Sept 7, 2022
I took this picture while paddling furiously downstream trying to maximize distance travelled before the tide turned to flood.
The Hotel Frontenac and the Citadel are two of Canada’s most iconic structures. Here is where the history of North America abruptly changed course. Here is where the Canada we know today began to take shape.
For me, it was also tieing off a thread that encircled the globe. James Cook, then a Master aboard HMS Pembroke, played a pivotal role in completing the hydrographic survey of the approaches to Quebec City that thereby allowed the British to land a force of some 4,500 men unexpectedly behind French lines.
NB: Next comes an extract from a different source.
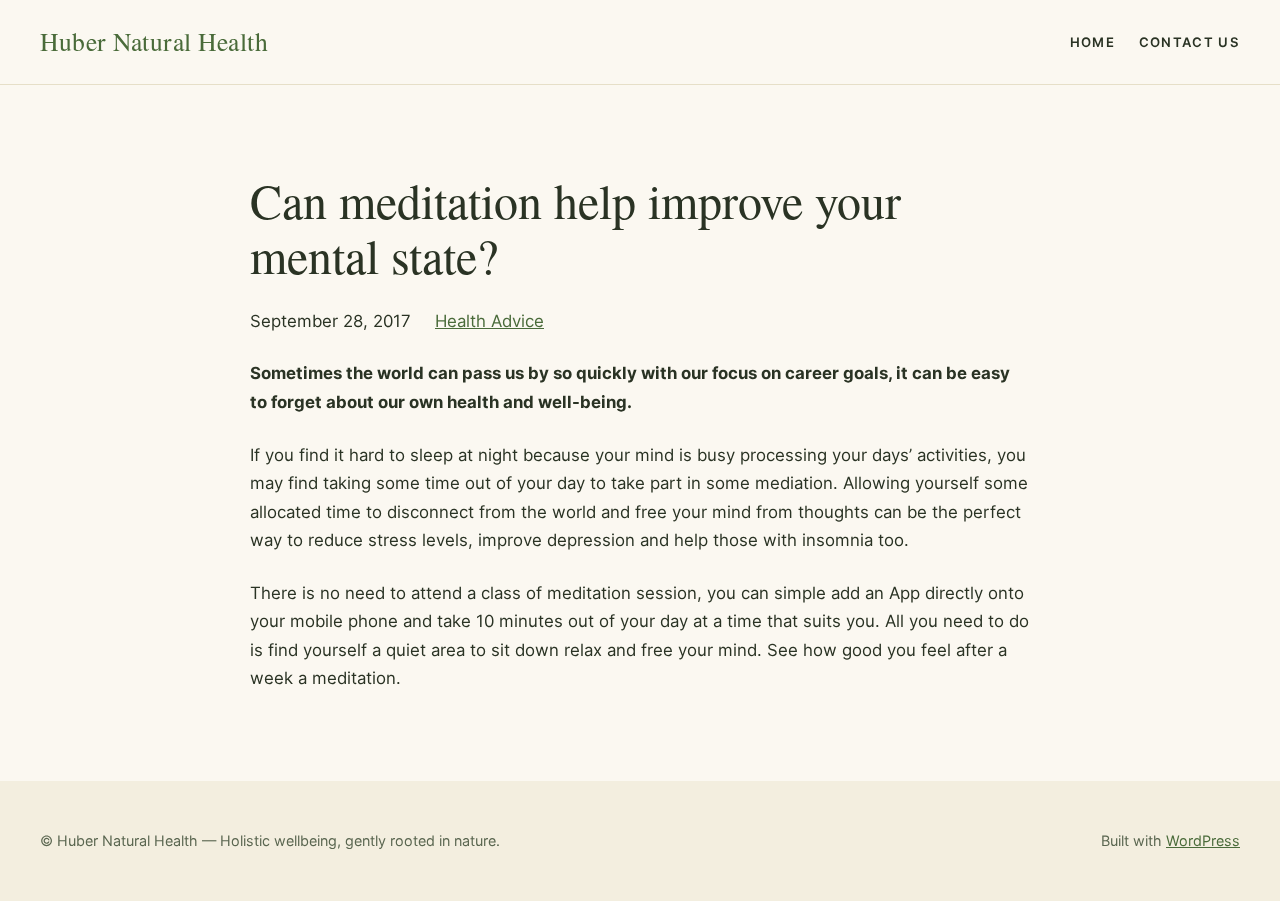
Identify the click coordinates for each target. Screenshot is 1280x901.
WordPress (1203, 840)
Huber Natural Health (154, 41)
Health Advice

Cook’s astonishing talents had already come to the attention of Capt Hugh Palliser while they both served in North America during the Seven Years War and it was Palliser’s weight and influence with the British Admiralty that catapulte Cook’s career. The rest, as they say, is history.
It was in Cook’s wake that I circumnavigated the globe, sailed to Nootka Sound on Vancouver Island’s west coast, Alaska, the Bering Sea, and the Aleutian Islands. And now here, on the St. Lawrence below the cliffs that form Quebec’s natural defences, I found myself once again awash in his extraordinary wake.
This paddling past, hell bent for leather on just one more kilometer, borders on the criminal. I have paddled and portaged petroglyphs, pictoglyphs, fossil beds, forts, battle grounds, holy ground, architectural masterpieces, and cultural wonders all for the sake of just one more mile. It is the price that must be paid to cross the continent in a single season solo in a canoe.
Looking up at the Citadel and then down again at the river flowing swiftly eastward, I wonder if I have struck a poor bargain.